## WHAT IS REQUIRED:
Rewrite the items below with "GUI agent" changed to "screen-control agent" and everything else kept the same. Leave the pictures out.

[Rows of pointing data]
----------
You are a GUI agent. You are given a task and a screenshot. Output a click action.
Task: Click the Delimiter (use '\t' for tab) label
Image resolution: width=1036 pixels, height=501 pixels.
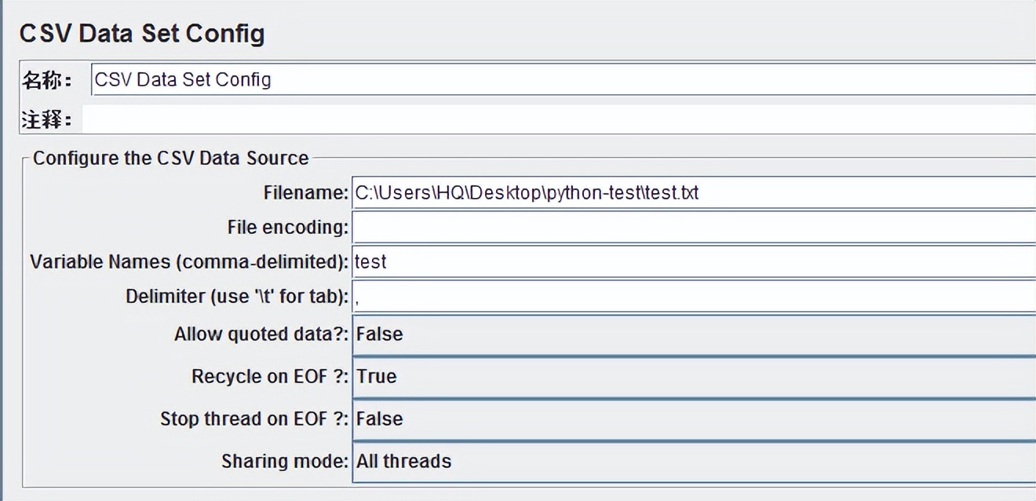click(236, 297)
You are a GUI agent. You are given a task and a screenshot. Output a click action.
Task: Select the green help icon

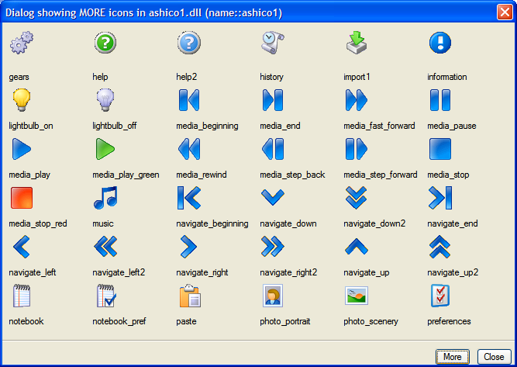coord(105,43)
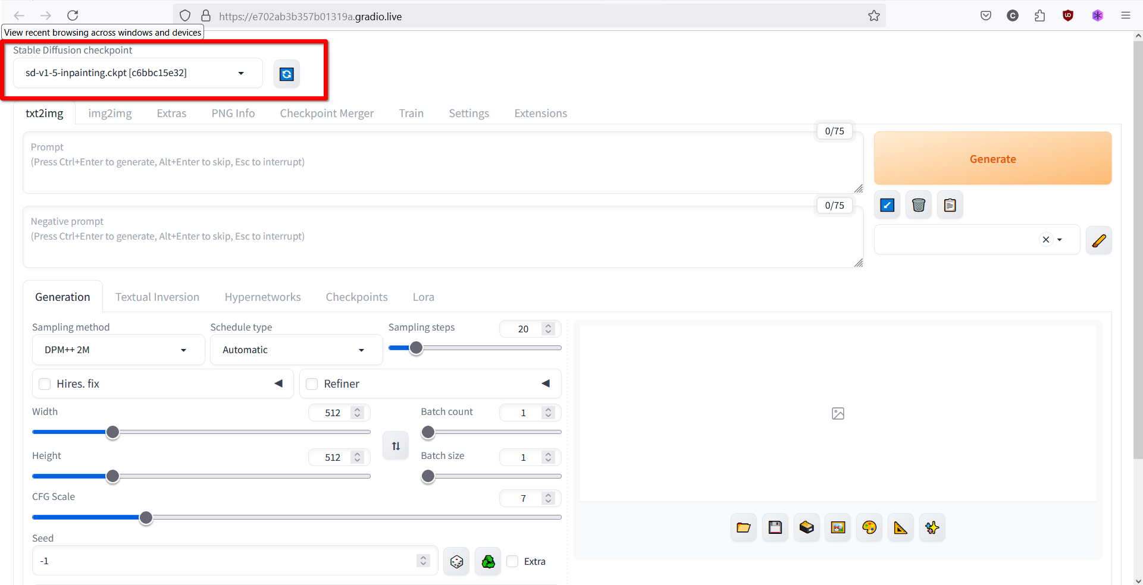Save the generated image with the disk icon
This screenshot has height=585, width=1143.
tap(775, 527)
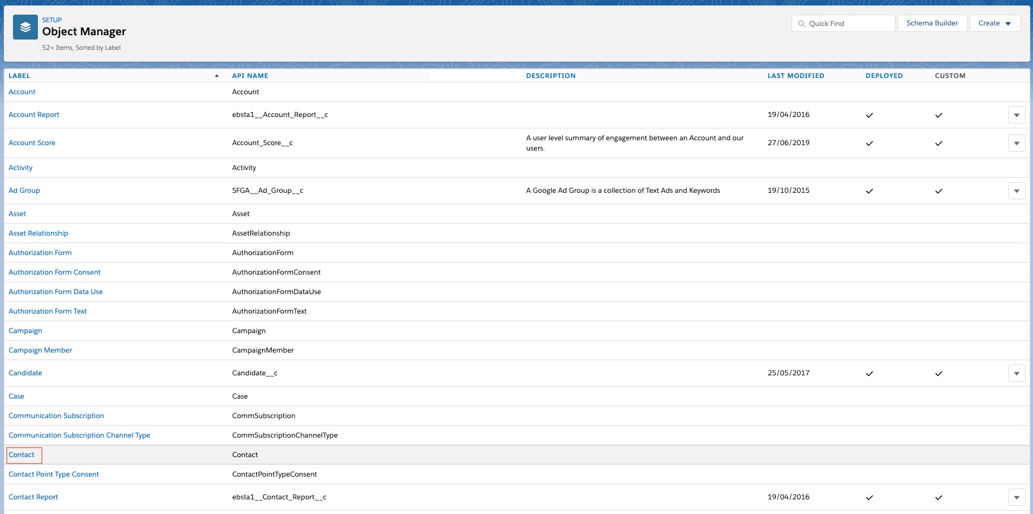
----------
## TASK RESULT:
You are a screen-control agent. You are given a task and a screenshot. Output a click action.
Task: Click the Delimiter (use '\t' for tab) label
Image resolution: width=1036 pixels, height=501 pixels.
click(236, 297)
You are a screen-control agent. You are given a task and a screenshot. Output a click action.
Task: Select the green help icon

coord(105,43)
Save the generated image with the disk icon
This screenshot has height=585, width=1143.
tap(775, 527)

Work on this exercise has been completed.